Non sono artificiali, sono semplicemente ricostruiti.

” Le persone oramai si sono abituate a quello che gli propina la grande distribuzione – ci
dice Sandro – quindi tutti i formaggi, io li chiamo artificiali, poi in realtà non è che sono artificiali, sono semplicemente ricostruiti.

Perché il latte ormai nelle grandi aziende non è più lavorato tal quale entra dentro. C’è un sistema di smembramento dove una parte va il lattosio, da un’altra parte va la panna, dall’altra parte va la proteina, dall’altra la caseina, poi dopo a seconda della ricetta che fanno, il computer ricostruisce il latte in maniera che sia consono per avere quel prodotto. Questo per dare un prodotto costante tutto l’anno.

Quindi i giovani che sono cresciuti con il galbanino, hanno una percezione del buono che non è reale, perché loro mangiano il galbanino. Se poi vengono a prendere da me un Fior di grotta che è uno stagionato sei mesi in grotta naturale, che è un prodotto eccezionale, magari lo buttano via. Cioè per loro il buono è il galbanino e non è il mio formaggio, che deriva da puro latte di animali che hanno pascolato tutta l’estate e poi stagionato in grotta naturale, senza neanche forzatura di aria meccanica.

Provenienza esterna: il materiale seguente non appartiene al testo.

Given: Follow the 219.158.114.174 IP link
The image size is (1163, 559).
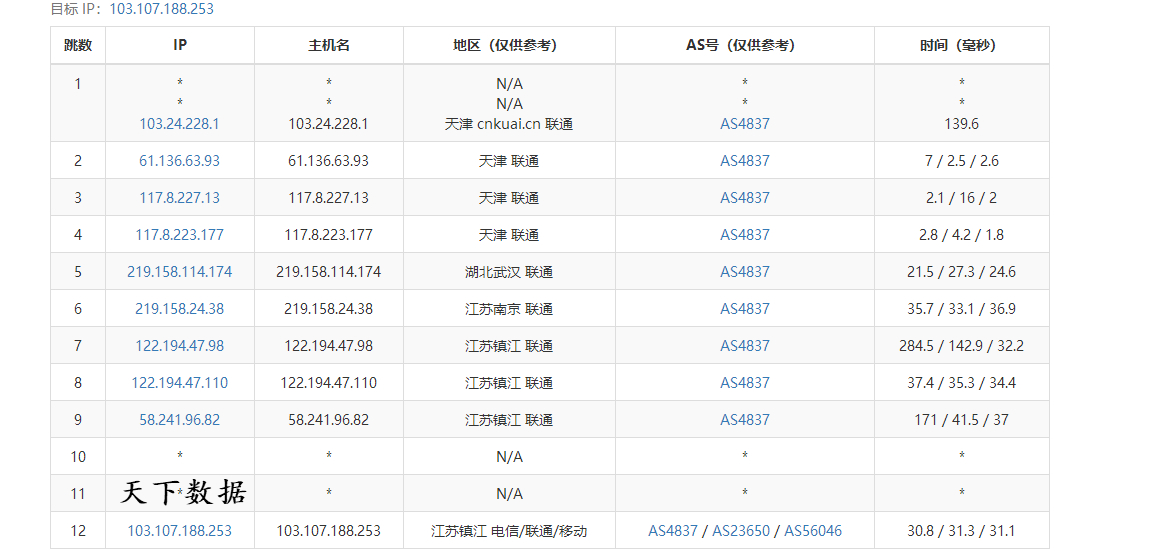Looking at the screenshot, I should (179, 272).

Quindi? L’unica cosa è fare cultura, però è difficile, è veramente difficile. La cultura oramai è fuorviata da quello che i social media fanno credere che sia il buono. Ci sono tante aziende piccole che lavorano ancora bene. Però fanno tutte fatica, perché lavorare bene costa, perché abbiamo delle
spese che ovviamente la grande industria non ha. E quindi i piccoli sempre di più muoiono.

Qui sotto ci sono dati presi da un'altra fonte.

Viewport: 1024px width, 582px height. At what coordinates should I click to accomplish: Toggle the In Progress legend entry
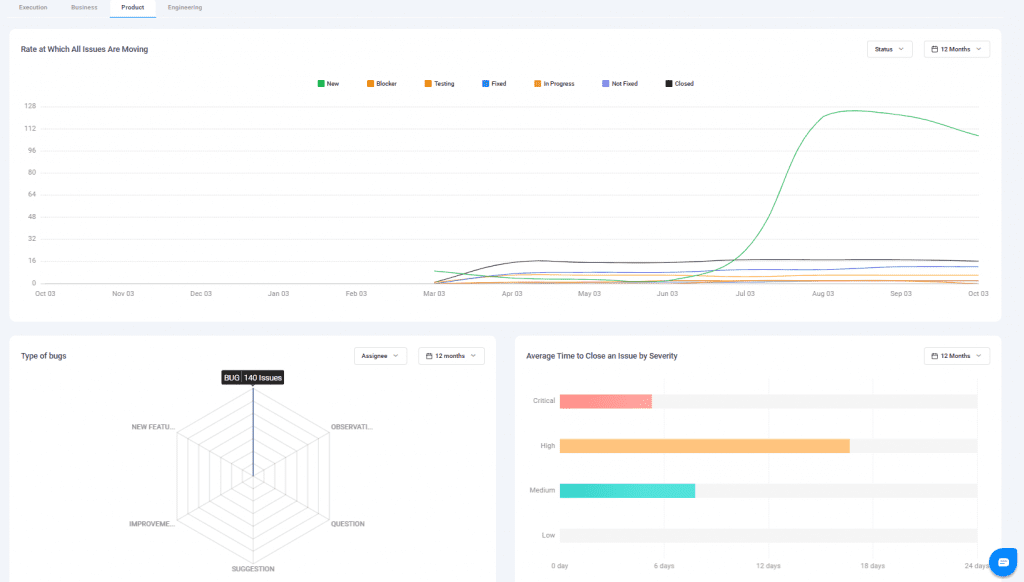(x=553, y=84)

Il mio, il mio caso è un caso diverso, nel senso che io per anni ho lavorato nelle grandi aziende. Non per ultimo per la più grande azienda casearia mondiale che è la Lactalis. Però a un certo punto, quando guardavo in faccia i miei figli e vedevo che dovevano mangiare quei prodotti lì e ho detto, ma io non voglio che il mondo vada così e quindi mi sono creato il mio caseificio, partendo dagli errori della grande industria, cioè facendo l’esatto opposto di quello che fa la grande industria, perché so farlo, in quanto sono figlio e nipote di casari.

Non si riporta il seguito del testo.